A debilitating psychiatric disorder characterized by anxiety-provoking intrusive thoughts (obsessions) that lead to stereotyped motor, cognitive acts, or rituals that are performed (compulsions) to relieve the associated anxiety 1).
12–20% of cases remain refractory to standard behavioral psychotherapy and medical treatment with serotonin reuptake inhibitors (SSRI) or atypical antipsychotics 4).
DBS targets explored for OCD include the anterior limb of the internal capsule (ALIC), nucleus accumbens (NAc), ventral capsule / ventral striatum (VC/VS), subthalamic nucleus (STN), and inferior thalamic peduncle (ITP) 5) 6)
The FDA recently granted a humanitarian device exemption approving the use of VC/VS DBS for medically intractable OCD.
Obsessive-compulsive disorder (OCD) is an anxiety disorder characterized by intrusive thoughts that produce uneasiness, apprehension, fear or worry (obsessions), repetitive behaviors aimed at reducing the associated anxiety (compulsions), or a combination of such obsessions and compulsions.
Include excessive washing or cleaning, repeated checking, extreme hoarding, preoccupation with sexual, violent or religious thoughts, relationship-related obsessions, aversion to particular numbers and nervous rituals such as opening and closing a door a certain number of times before entering or leaving a room. These symptoms are time-consuming, might result in loss of relationships with others, and often cause severe emotional and financial distress. The acts of those who have OCD may appear paranoid and potentially psychotic. However, people with OCD generally recognize their obsessions and compulsions as irrational and may become further distressed by this realization.

**WHAT NEEDS TO BE DONE:**
Please list every DBS target for OCD named in the passage on obsessive-compulsive disorder.

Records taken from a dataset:
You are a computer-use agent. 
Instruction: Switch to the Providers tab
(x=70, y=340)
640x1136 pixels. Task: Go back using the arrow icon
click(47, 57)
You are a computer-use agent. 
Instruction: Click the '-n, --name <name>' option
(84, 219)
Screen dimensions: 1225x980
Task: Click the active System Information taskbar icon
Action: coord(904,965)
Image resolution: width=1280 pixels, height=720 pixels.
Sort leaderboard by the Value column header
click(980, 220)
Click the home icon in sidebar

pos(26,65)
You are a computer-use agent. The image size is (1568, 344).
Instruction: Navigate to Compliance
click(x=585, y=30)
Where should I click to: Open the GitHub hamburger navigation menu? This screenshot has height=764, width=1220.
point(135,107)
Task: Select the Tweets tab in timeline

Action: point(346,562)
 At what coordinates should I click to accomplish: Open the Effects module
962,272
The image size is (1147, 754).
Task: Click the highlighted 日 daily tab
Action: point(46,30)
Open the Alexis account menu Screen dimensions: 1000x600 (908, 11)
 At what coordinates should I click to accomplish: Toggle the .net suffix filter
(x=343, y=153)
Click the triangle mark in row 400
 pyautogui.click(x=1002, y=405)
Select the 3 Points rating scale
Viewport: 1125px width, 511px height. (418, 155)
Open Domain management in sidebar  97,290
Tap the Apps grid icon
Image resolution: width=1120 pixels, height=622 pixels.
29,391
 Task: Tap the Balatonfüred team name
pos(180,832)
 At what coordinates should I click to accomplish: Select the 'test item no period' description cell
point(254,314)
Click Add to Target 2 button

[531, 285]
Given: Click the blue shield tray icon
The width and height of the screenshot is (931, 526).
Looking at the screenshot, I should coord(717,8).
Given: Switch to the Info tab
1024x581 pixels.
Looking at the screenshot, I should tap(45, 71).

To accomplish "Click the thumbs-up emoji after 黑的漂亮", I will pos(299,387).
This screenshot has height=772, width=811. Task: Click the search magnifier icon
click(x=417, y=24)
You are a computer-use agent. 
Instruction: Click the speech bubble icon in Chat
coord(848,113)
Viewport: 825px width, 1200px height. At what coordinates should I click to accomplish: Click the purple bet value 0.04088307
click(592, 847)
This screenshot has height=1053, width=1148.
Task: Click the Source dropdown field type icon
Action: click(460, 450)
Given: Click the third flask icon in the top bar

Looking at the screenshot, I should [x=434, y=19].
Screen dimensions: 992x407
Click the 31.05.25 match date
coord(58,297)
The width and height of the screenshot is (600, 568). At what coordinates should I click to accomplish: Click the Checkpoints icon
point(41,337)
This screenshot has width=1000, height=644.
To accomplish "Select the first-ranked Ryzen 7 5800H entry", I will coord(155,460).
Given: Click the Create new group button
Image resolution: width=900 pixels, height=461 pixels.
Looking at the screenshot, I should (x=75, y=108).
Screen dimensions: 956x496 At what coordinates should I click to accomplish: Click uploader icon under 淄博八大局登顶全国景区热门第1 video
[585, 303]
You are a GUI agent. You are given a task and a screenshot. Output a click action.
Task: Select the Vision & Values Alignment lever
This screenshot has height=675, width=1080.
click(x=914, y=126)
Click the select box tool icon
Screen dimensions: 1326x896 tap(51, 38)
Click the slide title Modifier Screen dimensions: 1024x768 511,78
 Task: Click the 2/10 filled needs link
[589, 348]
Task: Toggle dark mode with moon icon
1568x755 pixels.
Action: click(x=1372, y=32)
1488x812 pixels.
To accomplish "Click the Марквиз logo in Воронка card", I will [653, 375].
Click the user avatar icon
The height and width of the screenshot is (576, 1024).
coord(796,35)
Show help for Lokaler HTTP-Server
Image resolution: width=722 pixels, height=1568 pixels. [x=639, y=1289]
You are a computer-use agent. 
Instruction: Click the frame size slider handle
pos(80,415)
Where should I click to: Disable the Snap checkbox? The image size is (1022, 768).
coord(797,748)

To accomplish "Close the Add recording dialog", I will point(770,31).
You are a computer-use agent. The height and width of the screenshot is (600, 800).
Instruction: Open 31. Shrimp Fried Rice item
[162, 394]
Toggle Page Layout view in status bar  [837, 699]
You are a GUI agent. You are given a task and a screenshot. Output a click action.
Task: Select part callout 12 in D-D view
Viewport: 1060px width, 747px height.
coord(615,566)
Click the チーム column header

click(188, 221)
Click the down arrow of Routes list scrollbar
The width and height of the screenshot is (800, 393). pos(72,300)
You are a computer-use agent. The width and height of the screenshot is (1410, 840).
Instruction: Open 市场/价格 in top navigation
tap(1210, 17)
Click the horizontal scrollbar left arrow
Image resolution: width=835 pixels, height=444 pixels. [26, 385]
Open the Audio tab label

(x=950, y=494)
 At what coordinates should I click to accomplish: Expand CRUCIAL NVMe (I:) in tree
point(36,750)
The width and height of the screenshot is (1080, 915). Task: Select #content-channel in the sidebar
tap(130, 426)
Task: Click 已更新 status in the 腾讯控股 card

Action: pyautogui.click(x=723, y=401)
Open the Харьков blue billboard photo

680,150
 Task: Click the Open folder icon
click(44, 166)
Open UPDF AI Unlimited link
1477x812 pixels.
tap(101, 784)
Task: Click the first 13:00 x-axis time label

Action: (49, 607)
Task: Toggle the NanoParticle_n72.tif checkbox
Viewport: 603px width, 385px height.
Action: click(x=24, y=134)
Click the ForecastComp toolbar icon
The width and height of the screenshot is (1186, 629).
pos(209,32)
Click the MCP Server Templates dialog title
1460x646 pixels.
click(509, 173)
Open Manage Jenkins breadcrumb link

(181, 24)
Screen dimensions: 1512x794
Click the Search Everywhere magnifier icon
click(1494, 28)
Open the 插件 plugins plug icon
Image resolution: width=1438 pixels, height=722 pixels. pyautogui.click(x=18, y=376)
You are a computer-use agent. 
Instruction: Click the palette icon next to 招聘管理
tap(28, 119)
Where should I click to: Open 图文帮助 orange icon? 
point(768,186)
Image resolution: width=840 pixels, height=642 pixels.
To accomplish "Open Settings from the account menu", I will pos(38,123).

**YOUR RESPONSE:**
- Anterior limb of the internal capsule (ALIC)
- Nucleus accumbens (NAc)
- Ventral capsule / ventral striatum (VC/VS)
- Subthalamic nucleus (STN)
- Inferior thalamic peduncle (ITP)